▶ [ACTION ITEM]: Each line of the material below needs to be returned exactly as written.

▶ [DATA FOR THIS EXERCISE]:
= Beginning of Section =

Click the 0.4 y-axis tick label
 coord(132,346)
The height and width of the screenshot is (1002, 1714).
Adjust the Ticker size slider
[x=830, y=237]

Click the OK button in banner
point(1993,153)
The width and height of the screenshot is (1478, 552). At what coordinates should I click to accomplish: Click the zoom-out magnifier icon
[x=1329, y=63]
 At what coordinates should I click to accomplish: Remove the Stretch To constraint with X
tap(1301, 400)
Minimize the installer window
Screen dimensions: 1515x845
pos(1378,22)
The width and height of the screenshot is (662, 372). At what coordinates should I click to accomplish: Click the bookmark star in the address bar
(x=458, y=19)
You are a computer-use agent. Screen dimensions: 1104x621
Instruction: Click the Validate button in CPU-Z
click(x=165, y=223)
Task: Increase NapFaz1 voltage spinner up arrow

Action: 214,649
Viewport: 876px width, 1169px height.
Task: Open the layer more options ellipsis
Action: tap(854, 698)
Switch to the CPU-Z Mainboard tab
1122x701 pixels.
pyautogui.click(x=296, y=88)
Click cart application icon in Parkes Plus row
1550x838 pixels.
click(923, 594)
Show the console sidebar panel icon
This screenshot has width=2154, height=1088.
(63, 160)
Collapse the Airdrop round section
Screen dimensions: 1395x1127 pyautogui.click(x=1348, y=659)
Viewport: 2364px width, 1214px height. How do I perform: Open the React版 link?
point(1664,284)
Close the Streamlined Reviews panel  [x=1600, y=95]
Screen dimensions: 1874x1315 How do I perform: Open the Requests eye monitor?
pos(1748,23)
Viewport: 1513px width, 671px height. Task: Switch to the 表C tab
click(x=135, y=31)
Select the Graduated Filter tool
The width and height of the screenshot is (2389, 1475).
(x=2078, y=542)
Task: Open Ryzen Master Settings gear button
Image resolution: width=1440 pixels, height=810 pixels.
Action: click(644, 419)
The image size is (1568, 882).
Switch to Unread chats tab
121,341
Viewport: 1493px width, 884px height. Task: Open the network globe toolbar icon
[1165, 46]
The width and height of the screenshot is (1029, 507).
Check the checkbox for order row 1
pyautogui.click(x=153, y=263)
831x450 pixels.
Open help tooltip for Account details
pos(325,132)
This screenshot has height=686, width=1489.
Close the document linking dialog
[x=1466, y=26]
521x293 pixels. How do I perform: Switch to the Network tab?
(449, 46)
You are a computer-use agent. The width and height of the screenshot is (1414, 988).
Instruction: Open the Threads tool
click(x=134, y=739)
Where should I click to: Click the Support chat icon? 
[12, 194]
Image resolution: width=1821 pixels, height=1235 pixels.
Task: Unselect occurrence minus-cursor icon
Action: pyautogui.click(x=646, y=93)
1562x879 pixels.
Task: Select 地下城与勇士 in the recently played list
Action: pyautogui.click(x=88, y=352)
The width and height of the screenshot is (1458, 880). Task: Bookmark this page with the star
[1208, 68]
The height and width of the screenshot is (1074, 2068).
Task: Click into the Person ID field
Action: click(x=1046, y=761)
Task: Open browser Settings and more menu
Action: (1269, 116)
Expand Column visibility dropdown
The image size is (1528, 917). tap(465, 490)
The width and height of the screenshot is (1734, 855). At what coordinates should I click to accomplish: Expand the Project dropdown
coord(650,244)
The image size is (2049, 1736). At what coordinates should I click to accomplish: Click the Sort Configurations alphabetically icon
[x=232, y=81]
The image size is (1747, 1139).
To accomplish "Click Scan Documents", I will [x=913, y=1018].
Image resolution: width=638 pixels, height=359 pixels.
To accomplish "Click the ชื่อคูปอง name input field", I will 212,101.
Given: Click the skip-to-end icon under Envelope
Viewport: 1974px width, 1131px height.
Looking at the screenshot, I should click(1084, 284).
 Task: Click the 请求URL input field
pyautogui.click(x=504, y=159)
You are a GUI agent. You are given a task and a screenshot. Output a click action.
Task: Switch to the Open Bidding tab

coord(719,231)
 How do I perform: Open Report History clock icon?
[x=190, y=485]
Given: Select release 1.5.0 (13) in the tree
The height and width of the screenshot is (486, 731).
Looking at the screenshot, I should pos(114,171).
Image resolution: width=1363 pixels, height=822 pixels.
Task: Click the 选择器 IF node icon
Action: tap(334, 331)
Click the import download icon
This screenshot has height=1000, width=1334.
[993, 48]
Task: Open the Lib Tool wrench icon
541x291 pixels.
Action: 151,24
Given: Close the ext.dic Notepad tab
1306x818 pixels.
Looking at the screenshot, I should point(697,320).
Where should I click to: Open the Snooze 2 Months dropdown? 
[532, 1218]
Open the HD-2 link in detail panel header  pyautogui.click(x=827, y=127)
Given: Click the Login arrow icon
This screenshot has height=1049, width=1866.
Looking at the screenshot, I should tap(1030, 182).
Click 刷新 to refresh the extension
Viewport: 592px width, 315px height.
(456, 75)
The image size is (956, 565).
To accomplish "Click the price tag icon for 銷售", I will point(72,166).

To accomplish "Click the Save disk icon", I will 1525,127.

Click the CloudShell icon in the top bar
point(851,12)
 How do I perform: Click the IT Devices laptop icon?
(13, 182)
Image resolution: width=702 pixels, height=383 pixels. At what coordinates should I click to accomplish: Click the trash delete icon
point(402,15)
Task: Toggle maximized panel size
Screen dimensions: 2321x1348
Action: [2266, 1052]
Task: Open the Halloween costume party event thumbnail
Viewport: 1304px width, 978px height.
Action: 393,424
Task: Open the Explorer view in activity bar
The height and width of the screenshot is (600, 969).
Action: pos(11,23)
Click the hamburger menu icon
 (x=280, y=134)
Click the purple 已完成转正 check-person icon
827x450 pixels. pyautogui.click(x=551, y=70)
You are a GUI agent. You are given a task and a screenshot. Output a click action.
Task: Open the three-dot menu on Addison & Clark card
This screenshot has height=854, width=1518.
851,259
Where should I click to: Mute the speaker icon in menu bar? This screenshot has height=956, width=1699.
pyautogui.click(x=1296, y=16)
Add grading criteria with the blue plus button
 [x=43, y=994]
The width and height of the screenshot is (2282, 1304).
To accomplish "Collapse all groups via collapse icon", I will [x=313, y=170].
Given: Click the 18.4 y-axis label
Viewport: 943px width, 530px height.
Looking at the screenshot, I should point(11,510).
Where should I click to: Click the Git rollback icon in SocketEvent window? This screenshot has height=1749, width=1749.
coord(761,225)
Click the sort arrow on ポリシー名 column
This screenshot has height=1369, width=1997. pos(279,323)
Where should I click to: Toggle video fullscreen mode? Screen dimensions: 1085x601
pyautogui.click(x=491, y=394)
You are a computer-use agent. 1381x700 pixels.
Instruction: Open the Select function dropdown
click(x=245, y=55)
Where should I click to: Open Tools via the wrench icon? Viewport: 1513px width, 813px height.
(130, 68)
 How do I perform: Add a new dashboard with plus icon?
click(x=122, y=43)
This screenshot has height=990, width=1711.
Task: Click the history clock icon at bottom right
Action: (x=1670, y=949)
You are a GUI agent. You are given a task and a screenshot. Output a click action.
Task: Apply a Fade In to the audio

= End of Section =

▶ [SOLVED EXERCISE]:
Click the 0.4 y-axis tick label
 coord(132,346)
The height and width of the screenshot is (1002, 1714).
Adjust the Ticker size slider
[x=830, y=237]

Click the OK button in banner
point(1993,153)
The width and height of the screenshot is (1478, 552). At what coordinates should I click to accomplish: Click the zoom-out magnifier icon
[x=1329, y=63]
 At what coordinates should I click to accomplish: Remove the Stretch To constraint with X
tap(1301, 400)
Minimize the installer window
Screen dimensions: 1515x845
pos(1378,22)
The width and height of the screenshot is (662, 372). At what coordinates should I click to accomplish: Click the bookmark star in the address bar
(x=458, y=19)
You are a computer-use agent. Screen dimensions: 1104x621
Instruction: Click the Validate button in CPU-Z
click(x=165, y=223)
Task: Increase NapFaz1 voltage spinner up arrow

Action: 214,649
Viewport: 876px width, 1169px height.
Task: Open the layer more options ellipsis
Action: tap(854, 698)
Switch to the CPU-Z Mainboard tab
1122x701 pixels.
pyautogui.click(x=296, y=88)
Click cart application icon in Parkes Plus row
1550x838 pixels.
click(923, 594)
Show the console sidebar panel icon
This screenshot has width=2154, height=1088.
(63, 160)
Collapse the Airdrop round section
Screen dimensions: 1395x1127 pyautogui.click(x=1348, y=659)
Viewport: 2364px width, 1214px height. How do I perform: Open the React版 link?
point(1664,284)
Close the Streamlined Reviews panel  [x=1600, y=95]
Screen dimensions: 1874x1315 How do I perform: Open the Requests eye monitor?
pos(1748,23)
Viewport: 1513px width, 671px height. Task: Switch to the 表C tab
click(x=135, y=31)
Select the Graduated Filter tool
The width and height of the screenshot is (2389, 1475).
(x=2078, y=542)
Task: Open Ryzen Master Settings gear button
Image resolution: width=1440 pixels, height=810 pixels.
Action: click(644, 419)
The image size is (1568, 882).
Switch to Unread chats tab
121,341
Viewport: 1493px width, 884px height. Task: Open the network globe toolbar icon
[1165, 46]
The width and height of the screenshot is (1029, 507).
Check the checkbox for order row 1
pyautogui.click(x=153, y=263)
831x450 pixels.
Open help tooltip for Account details
pos(325,132)
This screenshot has height=686, width=1489.
Close the document linking dialog
[x=1466, y=26]
521x293 pixels. How do I perform: Switch to the Network tab?
(449, 46)
You are a computer-use agent. The width and height of the screenshot is (1414, 988).
Instruction: Open the Threads tool
click(x=134, y=739)
Where should I click to: Click the Support chat icon? 
[12, 194]
Image resolution: width=1821 pixels, height=1235 pixels.
Task: Unselect occurrence minus-cursor icon
Action: pyautogui.click(x=646, y=93)
1562x879 pixels.
Task: Select 地下城与勇士 in the recently played list
Action: pyautogui.click(x=88, y=352)
The width and height of the screenshot is (1458, 880). Task: Bookmark this page with the star
[1208, 68]
The height and width of the screenshot is (1074, 2068).
Task: Click into the Person ID field
Action: click(x=1046, y=761)
Task: Open browser Settings and more menu
Action: (1269, 116)
Expand Column visibility dropdown
The image size is (1528, 917). tap(465, 490)
The width and height of the screenshot is (1734, 855). At what coordinates should I click to accomplish: Expand the Project dropdown
coord(650,244)
The image size is (2049, 1736). At what coordinates should I click to accomplish: Click the Sort Configurations alphabetically icon
[x=232, y=81]
The image size is (1747, 1139).
To accomplish "Click Scan Documents", I will [x=913, y=1018].
Image resolution: width=638 pixels, height=359 pixels.
To accomplish "Click the ชื่อคูปอง name input field", I will 212,101.
Given: Click the skip-to-end icon under Envelope
Viewport: 1974px width, 1131px height.
Looking at the screenshot, I should click(1084, 284).
 Task: Click the 请求URL input field
pyautogui.click(x=504, y=159)
You are a GUI agent. You are given a task and a screenshot. Output a click action.
Task: Switch to the Open Bidding tab

coord(719,231)
 How do I perform: Open Report History clock icon?
[x=190, y=485]
Given: Select release 1.5.0 (13) in the tree
The height and width of the screenshot is (486, 731).
Looking at the screenshot, I should pos(114,171).
Image resolution: width=1363 pixels, height=822 pixels.
Task: Click the 选择器 IF node icon
Action: tap(334, 331)
Click the import download icon
This screenshot has height=1000, width=1334.
[993, 48]
Task: Open the Lib Tool wrench icon
541x291 pixels.
Action: 151,24
Given: Close the ext.dic Notepad tab
1306x818 pixels.
Looking at the screenshot, I should point(697,320).
Where should I click to: Open the Snooze 2 Months dropdown? 
[532, 1218]
Open the HD-2 link in detail panel header  pyautogui.click(x=827, y=127)
Given: Click the Login arrow icon
This screenshot has height=1049, width=1866.
Looking at the screenshot, I should tap(1030, 182).
Click 刷新 to refresh the extension
Viewport: 592px width, 315px height.
(456, 75)
The image size is (956, 565).
To accomplish "Click the price tag icon for 銷售", I will point(72,166).

To accomplish "Click the Save disk icon", I will 1525,127.

Click the CloudShell icon in the top bar
point(851,12)
 How do I perform: Click the IT Devices laptop icon?
(13, 182)
Image resolution: width=702 pixels, height=383 pixels. At what coordinates should I click to accomplish: Click the trash delete icon
point(402,15)
Task: Toggle maximized panel size
Screen dimensions: 2321x1348
Action: [2266, 1052]
Task: Open the Halloween costume party event thumbnail
Viewport: 1304px width, 978px height.
Action: 393,424
Task: Open the Explorer view in activity bar
The height and width of the screenshot is (600, 969).
Action: pos(11,23)
Click the hamburger menu icon
 (x=280, y=134)
Click the purple 已完成转正 check-person icon
827x450 pixels. pyautogui.click(x=551, y=70)
You are a GUI agent. You are given a task and a screenshot. Output a click action.
Task: Open the three-dot menu on Addison & Clark card
This screenshot has height=854, width=1518.
851,259
Where should I click to: Mute the speaker icon in menu bar? This screenshot has height=956, width=1699.
pyautogui.click(x=1296, y=16)
Add grading criteria with the blue plus button
 [x=43, y=994]
The width and height of the screenshot is (2282, 1304).
To accomplish "Collapse all groups via collapse icon", I will [x=313, y=170].
Given: Click the 18.4 y-axis label
Viewport: 943px width, 530px height.
Looking at the screenshot, I should point(11,510).
Where should I click to: Click the Git rollback icon in SocketEvent window? This screenshot has height=1749, width=1749.
coord(761,225)
Click the sort arrow on ポリシー名 column
This screenshot has height=1369, width=1997. pos(279,323)
Where should I click to: Toggle video fullscreen mode? Screen dimensions: 1085x601
pyautogui.click(x=491, y=394)
You are a computer-use agent. 1381x700 pixels.
Instruction: Open the Select function dropdown
click(x=245, y=55)
Where should I click to: Open Tools via the wrench icon? Viewport: 1513px width, 813px height.
(130, 68)
 How do I perform: Add a new dashboard with plus icon?
click(x=122, y=43)
This screenshot has height=990, width=1711.
Task: Click the history clock icon at bottom right
Action: (x=1670, y=949)
You are a GUI agent. You are given a task and a screenshot. Output a click action.
Task: Apply a Fade In to the audio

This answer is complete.